US toy prices may rise due to additional tariff

Experts warn it would damage small companies as consumers pay for the hit

For the US toy industry, President Donald Trump’s threatened 10 percent tariff on an additional $300 billion worth of Chinese goods starting from Sept 1 would come during the peak holiday shipping month, when many Chinese toy manufacturers send their products to the United States.

Though some US toy companies have come up with contingency plans, like lowering their reliance on manufacturing in China, many will still make the US consumer pay more if the tariffs hit.

“Hasbro will have no choice but to pass along the increased costs to our US customers,” said Brian Goldner, CEO of toy company Hasbro. He said the Pawtucket, Rhode Islandbased company, the maker of popular products such as Monopoly and GI Joe, was working to reduce its reliance on manufacturers in China, but he also said it has built up extra inventory, incurring additional storage costs, as it braces for tariffs.

It’s hard to tell whether companies will alleviate the impact of a new tariff before the holiday season arrives, Linda Bolton Weiser, a senior research analyst at financial services firm D.A. Davidson Companies, told China Daily.

But she said that they will try to find alternative suppliers, and work with their procurement teams to optimize product mix and sourcing options. Many also will continue to move manufacturing from China to countries like Vietnam.

“They will do as much as they can to mitigate or offset the impact of the tariffs through all the different measures, but it’s uncertain now to what extent they will be able to either partially or fully offset the impact,” Weiser said.

“The good news is that the tariff is only 10 percent, so a product-price increase of 5 percent is needed to keep gross profit dollars unchanged. However, the gross margin would decline,” she said.

Reeling industry

Around 85 percent of the toys sold in the US are manufactured in China.
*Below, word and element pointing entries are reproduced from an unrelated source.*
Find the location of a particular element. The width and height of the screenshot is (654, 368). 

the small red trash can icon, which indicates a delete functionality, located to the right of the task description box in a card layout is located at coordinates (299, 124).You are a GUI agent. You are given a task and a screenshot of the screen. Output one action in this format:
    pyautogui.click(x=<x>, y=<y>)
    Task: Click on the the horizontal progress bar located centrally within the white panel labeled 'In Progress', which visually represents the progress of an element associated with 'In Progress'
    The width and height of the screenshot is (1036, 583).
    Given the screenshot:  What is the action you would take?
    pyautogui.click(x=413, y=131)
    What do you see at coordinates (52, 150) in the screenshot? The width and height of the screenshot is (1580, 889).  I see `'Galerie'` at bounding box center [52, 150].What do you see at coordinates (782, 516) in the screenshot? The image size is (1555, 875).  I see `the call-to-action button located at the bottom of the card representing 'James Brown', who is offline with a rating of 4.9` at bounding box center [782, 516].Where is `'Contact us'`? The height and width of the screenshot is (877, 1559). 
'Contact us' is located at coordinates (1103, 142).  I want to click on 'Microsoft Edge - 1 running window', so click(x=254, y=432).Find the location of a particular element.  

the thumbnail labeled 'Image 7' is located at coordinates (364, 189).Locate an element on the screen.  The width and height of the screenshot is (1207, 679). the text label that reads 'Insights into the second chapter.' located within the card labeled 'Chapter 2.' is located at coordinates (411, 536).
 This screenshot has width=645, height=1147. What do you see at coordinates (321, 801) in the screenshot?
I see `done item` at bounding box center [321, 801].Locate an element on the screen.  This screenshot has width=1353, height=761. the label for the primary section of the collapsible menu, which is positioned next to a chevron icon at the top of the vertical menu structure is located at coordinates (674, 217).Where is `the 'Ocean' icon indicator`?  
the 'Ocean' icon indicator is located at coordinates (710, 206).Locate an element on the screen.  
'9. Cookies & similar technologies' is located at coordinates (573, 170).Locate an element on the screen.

Major players, such as Hasbro and El Segundo, California-based Mattel, will bear less of a tariff burden then the rest of the industry because only two-thirds of their products are manufactured in China. For many smaller companies, however, almost all of their products are made in China, Weiser said.

The US toy industry is still reeling from last year’s liquidation of the major retailer chain Toys R Us. After four straight years of growth, toy sales in the US in 2018 fell 2 percent to $21.6 billion, from $22 billion in 2017, according to market researcher NPD Group.

“This is supposed to be the year of recovery. To continue to play this guessing game of whether there’s going to be a cost increase, how much that cost increase is going to be, when is it going to go into effect, has been a really troubling environment for companies to try to make business decisions that are long term,” said Rebecca Mond, vice-president of federal government affairs at the New York-based Toy Association.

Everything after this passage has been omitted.